León, Guanajuato.- El pasado viernes, el sonido intenso del thrash metal resonó en León durante el concierto de Kings of Thrash, un evento que congregó a aproximadamente cien fanáticos, quienes se reunieron en Rockstar Burger para revivir los años dorados del género.
Afuera, la noche caía con una frescura reconfortante, pero el interior del recinto se llenó de energía desde muy temprano. La banda local Doomsday fue la encargada de abrir el evento, presentando una serie de riffs potentes que prepararon el terreno para el plato fuerte de la noche.
Apenas pasadas las 9 de la noche, el ambiente se tornó electrizante. Los fanáticos, casi como una hermandad clandestina, se agolpaban frente al escenario. El esperado momento llegó cuando David Ellefson, exbajista y cofundador de Megadeth, subió al escenario, desatando una ola de entusiasmo que inundó el lugar.
Ellefson compartió el escenario con Jeff Young, quien también aporta su experiencia de los días de gloria del thrash. Junto a ellos estaban Chaz Leon, en la voz, y Fred Aching, en la batería, formando un conjunto que prometía una velada sin descanso.
Con una vibrante interpretación de “In 2 The Lungs of Hell”, la banda desató la primera ráfaga de energía, provocando una reacción inmediata del público, que comenzó a moverse al ritmo de la música. Después, “Rattlehead” llevó la intensidad a un nuevo nivel, convirtiendo el lugar en un torbellino de euforia.
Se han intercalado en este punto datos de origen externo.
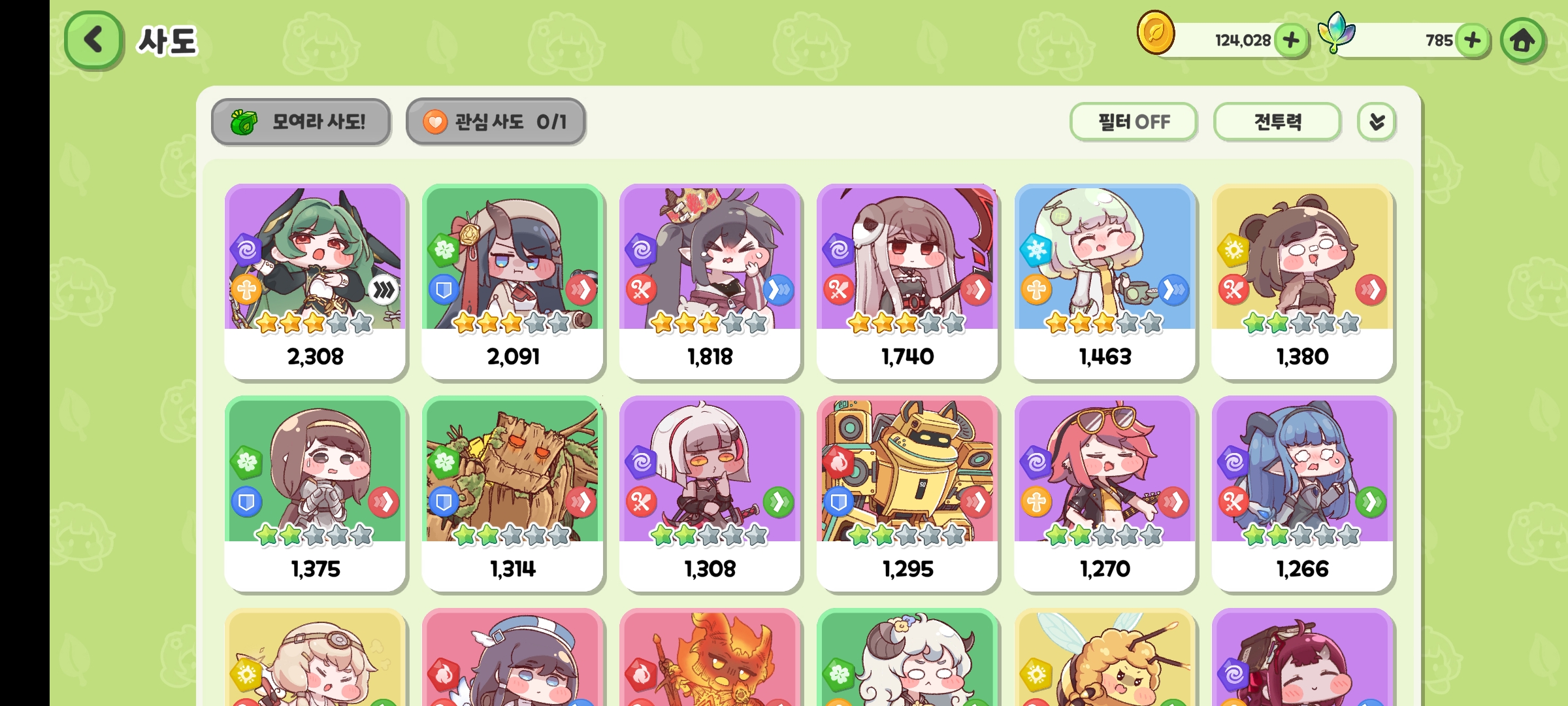This screenshot has width=1568, height=706.
Task: Toggle the 필터 OFF filter button
Action: (1134, 122)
La atmósfera, aunque íntima, se sentía como la de un gran festival, con un público que cantaba y participaba activamente, dejando entrever su devoción por el thrash metal. Temas como “Train of Consequences” y “Victory” mantuvieron la dinámica, mientras Young destacaba con solistas que impactaban con su calidad técnica.
A lo largo de la actuación, la destacada ejecución de Fred Aching en sus solos de batería generó un ambiente casi palpable de adrenalina. La conexión entre la banda y el público quedó evidente durante «In My Darkest Hour», un momento que se convirtió en un himno compartido.
El recital continuó con un repertorio que incluyó clásicos como “Bad Omen” y “Tornado of Souls”, cerrando con una entrega que resonó en cada rincón del recinto. Para el encore, la banda agradeció al público y presentó “Lockdown” y el icónico “Peace Sells”, lo que convirtió el final en una celebración vibrante del metal.
En resumen, a pesar de la escasa cantidad de asistentes, la noche se sintió majestuosa. Kings of Thrash supo capturar la esencia del género y recordar a todos por qué sigue siendo un pilar importante en el mundo del metal.